— start Document passage —

Hailed as the “People’s President” during his stint in the Rashtrapati Bhavan, Dr APJ Abdul Kalam was never bothered about niceties like protocol. What was of utmost importance to him was the task in hand.
“Can you imagine as DRDO chief, he decided to travel in an unreserved train compartment because the train he was to catch left because the flight from Hyderbad to Kolkata was delayedIJ,” Prof BK Sarap, Deputy Chairman of the SOA University, said on Wednesday.
Prof Sarap, who was working as a professor at IIT, Kharagpur and was involved in a DRDO project when the Agni missile was being developed, said he flew in the same aircraft as Dr Kalam from Hyderabad to Kolkata.
“I was returning to Kharagpur while Dr Kalam was on his way to Chandipur in Odisha where the missile launch centre was being developed. I met him at the Kolkata airport and he invited me to travel with him to the Howrah railway station,” he said, while paying tributes to India’s Missile Man at a condolence meeting held in the SOA University.

— end Document passage —
— start Given information —

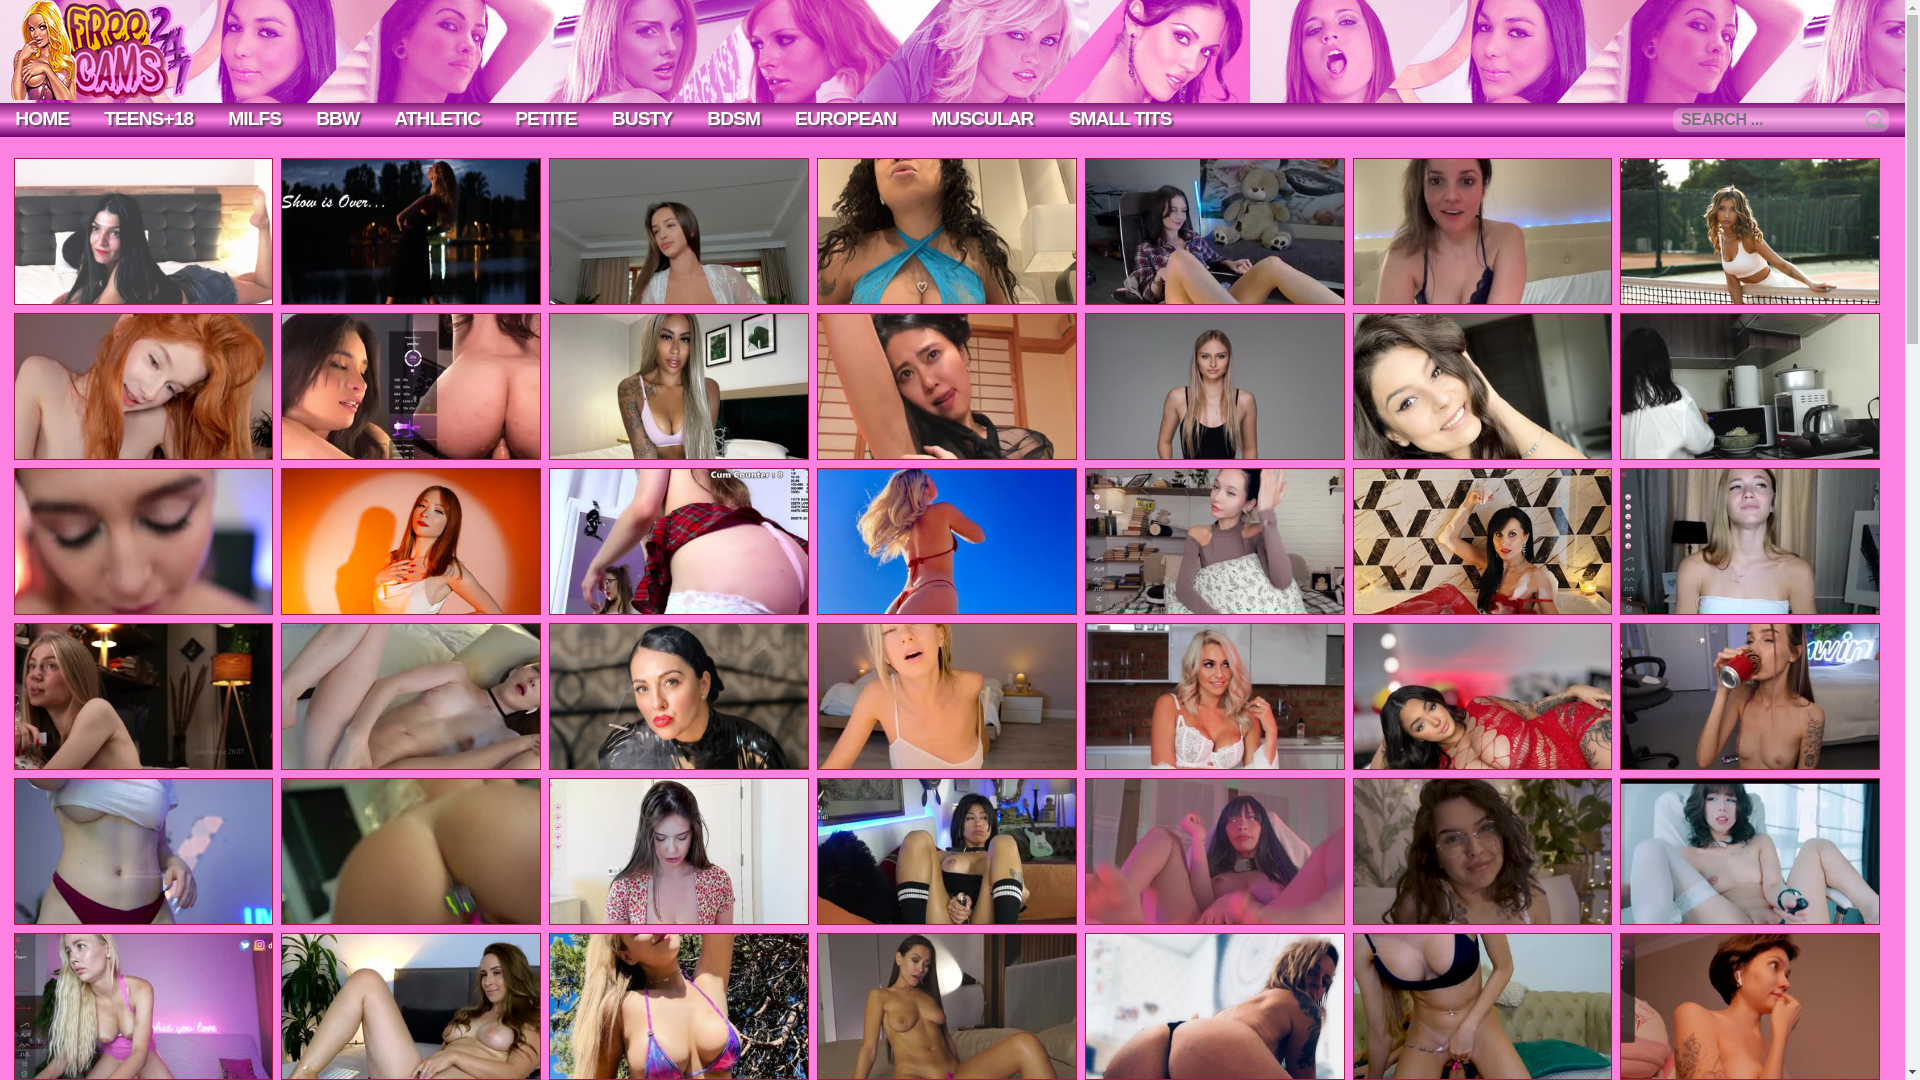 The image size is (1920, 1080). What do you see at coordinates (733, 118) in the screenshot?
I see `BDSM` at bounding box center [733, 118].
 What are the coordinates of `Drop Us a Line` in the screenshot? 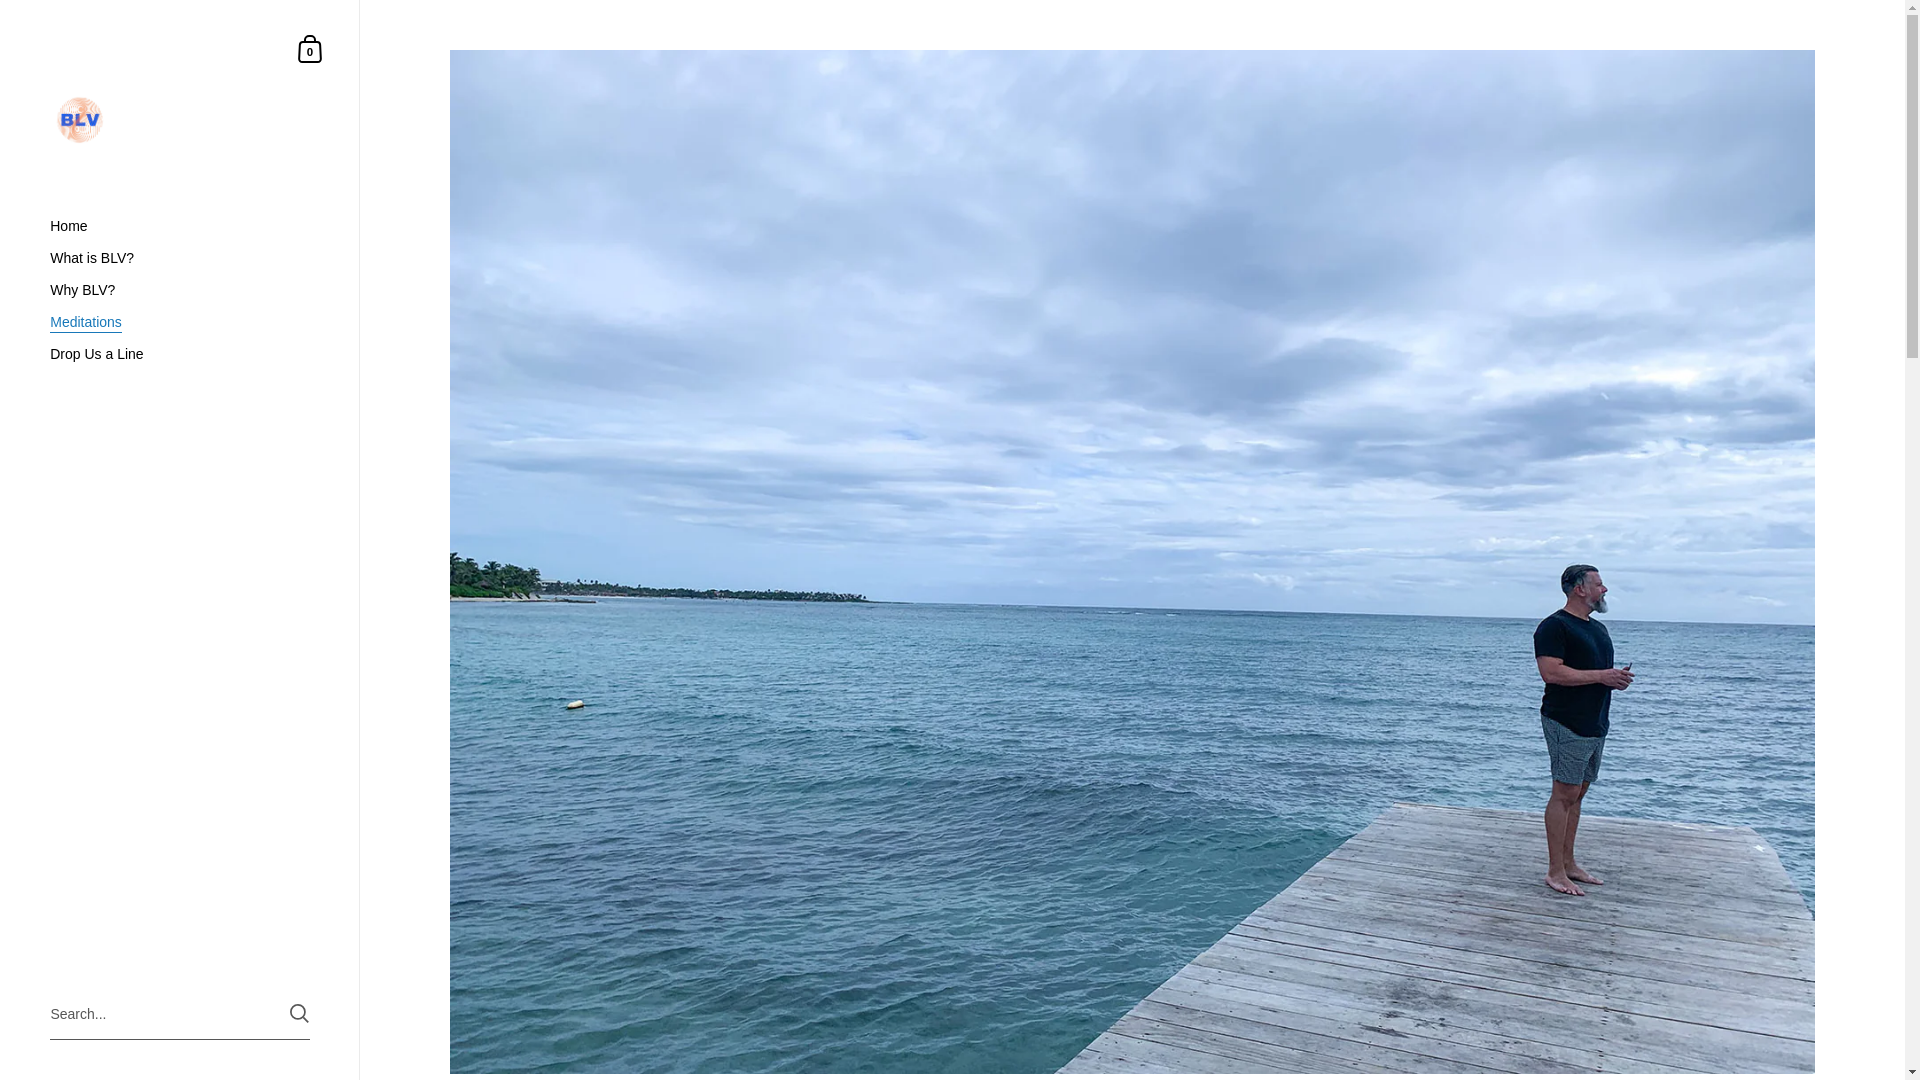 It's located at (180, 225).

— end Given information —

**Jobs:**
1 – Summarize the passage on Dr APJ Abdul Kalam in two sentences.
2 – Reproduce word for word the stretch of the passage on Dr Kalam from "Prof Sarap, who" through "Hyderabad to Kolkata.".
3 – Write the next part of the passage on Dr Kalam, beginning after its final sentence.

**Task-by-task results:**
1 – Dr APJ Abdul Kalam, hailed as the "People's President," cared little for protocol and put the task in hand above all else. At a condolence meeting at the SOA University, its Deputy Chairman, Prof BK Sarap, recalled that Dr Kalam, as DRDO chief, decided to travel in an unreserved train compartment after a delayed flight from Hyderabad to Kolkata made him miss his train, and that he had invited Prof Sarap to travel with him from the Kolkata airport to the Howrah railway station.

2 –
Prof Sarap, who was working as a professor at IIT, Kharagpur and was involved in a DRDO project when the Agni missile was being developed, said he flew in the same aircraft as Dr Kalam from Hyderabad to Kolkata.

3 –
“When we reached the station, we realized that the train had left because the plane was delayed. The other option was to hire a car and travel, but Dr Kalam wanted to know from me if I would mind travelling in the next train in an unreserved compartment as we had no reservations,” Dr Sarap said.
“I agreed and we travelled in the train discussing various matters. Before I got down at Kharagpur, I proposed that he should get down with me and take a car to Baleswar which was another two hour’s journey.”
But the DRDO chief declined the offer saying he could travel up to Baleswar where his team members would be waiting. SOA University VC Prof Amit Banerjee and Prof Bijan Bihari Das, who worked alongside Dr Kalam during his four-decade long association with ISRO and DRDO, were among those who shared their memories.
Dr Sarap said he was working on developing the mono-pulse antennae at milimetre wave band for the DRDO for its missile system being given shape.
“Dr Kalam would invite me to discuss the progress of the project at DRDl, Hyderabad from time to time and even though the results were not up to the mark initially, he would continue to encourage,” said Dr Sarap.
A frugal eater, he would pick a spoonful of rice, little curd, rasam and sambar even though the table would have a large spread of other delicacies. “He is the most humble person I have met in my life,” Prof Sarap said.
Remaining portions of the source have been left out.